Subsequently, we compute the residual sum of squares for the estimates obtained from these two methods.

[4]:

print('scope: ', np.sum((params_scope-beta) ** 2).round(4))
print('lasso: ', np.sum((params_lasso-beta) ** 2).round(4))

scope:  0.0003
lasso:  0.001

Next, let’s consider the case with an intercept term.

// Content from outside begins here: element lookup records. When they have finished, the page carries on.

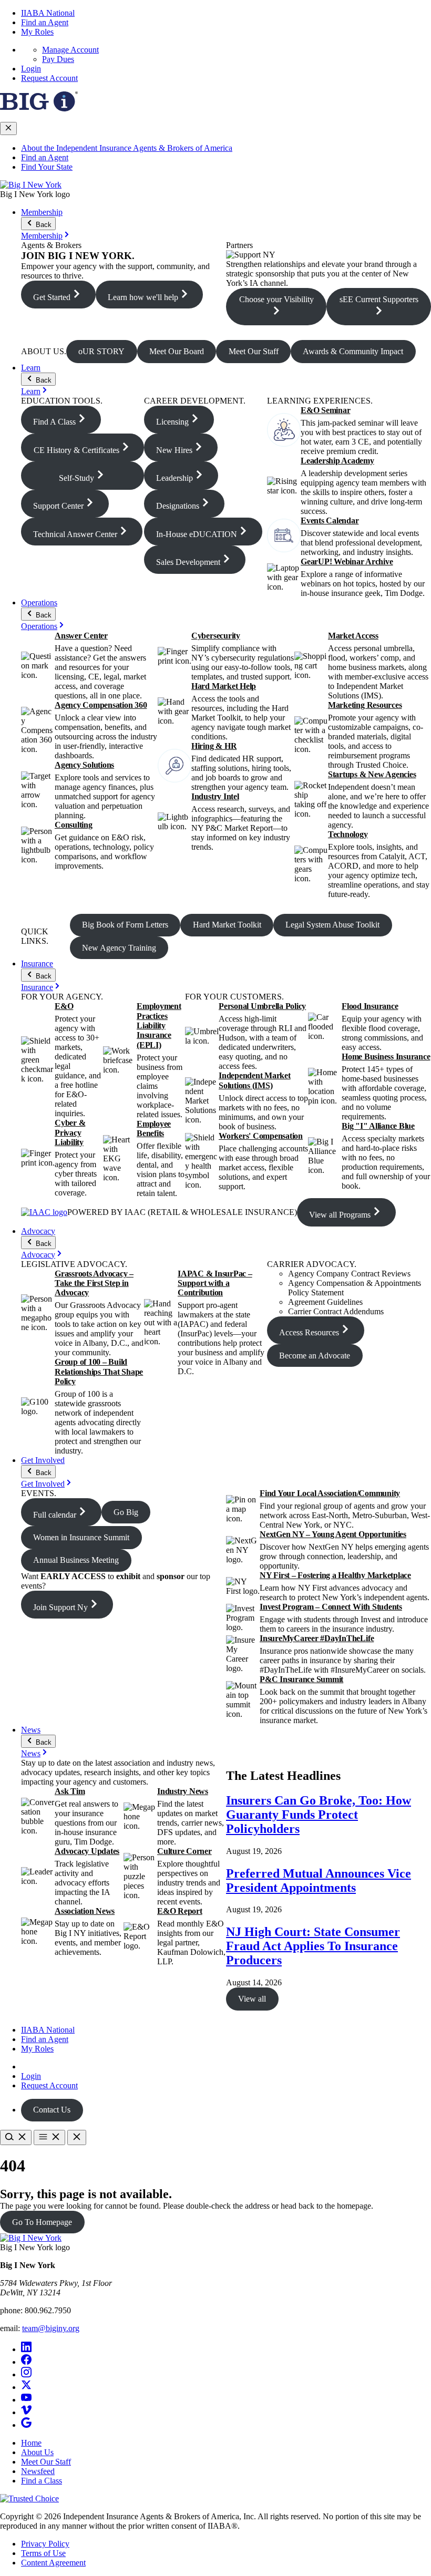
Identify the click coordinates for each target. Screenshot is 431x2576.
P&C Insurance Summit (301, 1679)
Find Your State (47, 166)
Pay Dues (58, 59)
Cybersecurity (215, 635)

We are considering a regression model given by \(y=\beta_0^*+X \beta^{*} +\epsilon\), where \(\beta_0^*\) represents the intercept term. Next, we will set the intercept term \(\beta_0^*=1\) and utilize the same settings as mentioned earlier to construct the samples.

[5]:

n, p = 150, 30
rng = np.random.default_rng(0)
X = rng.normal(0, 1, (n, p))
beta = np.zeros(p)
beta[:3] = [1, 2, 3]
y = X @ beta + rng.normal(1, 0.1, n)

Next, we will use scope and lasso to estimate the parameter \(\beta^{*}\) and the intercept term \(\beta_0^*\).

[6]:

lasso_cv = LassoCV(cv=5)
lasso_cv.fit(X, y)
intercept_lasso = lasso_cv.intercept_
params_lasso = lasso_cv.coef_

X = np.hstack((np.ones((n, 1)), X))
solver = ScopeSolver(p + 1, sparsity=4, preselect=0)
scope_estimate = solver.solve(ols_loss)
intercept_scope = scope_estimate[0]
params_scope = scope_estimate[1:]

Afterward, we calculate the sum of squared residuals for the estimations of parameters obtained using these two methods.

[7]:

print('scope: ', np.sum((params_scope-beta) ** 2).round(4))
print('lasso: ', np.sum((params_lasso-beta) ** 2).round(4))

scope:  0.0004
lasso:  0.0011

Below are the absolute differences between the intercept term obtained by these two methods and its actual value.

[8]:

print('scope: ', np.abs(intercept_scope - 1).round(4))
print('lasso: ', np.abs(intercept_lasso - 1).round(4))

scope:  0.0082
lasso:  0.0106

Summary

From the results obtained, it can be observed that in both cases with and without an intercept, the residual sum of squares for the estimates obtained from skscope is smaller. This indicates that skscope can provide an appropriate method for variable selection in high-dimensional linear regression.

1.1.3. Reference#

[1] Tibshirani, R. (1996). Regression shrinkage and selection via the lasso. Journal of the Royal Statistical Society Series B: Statistical Methodology, 58(1), 267-288.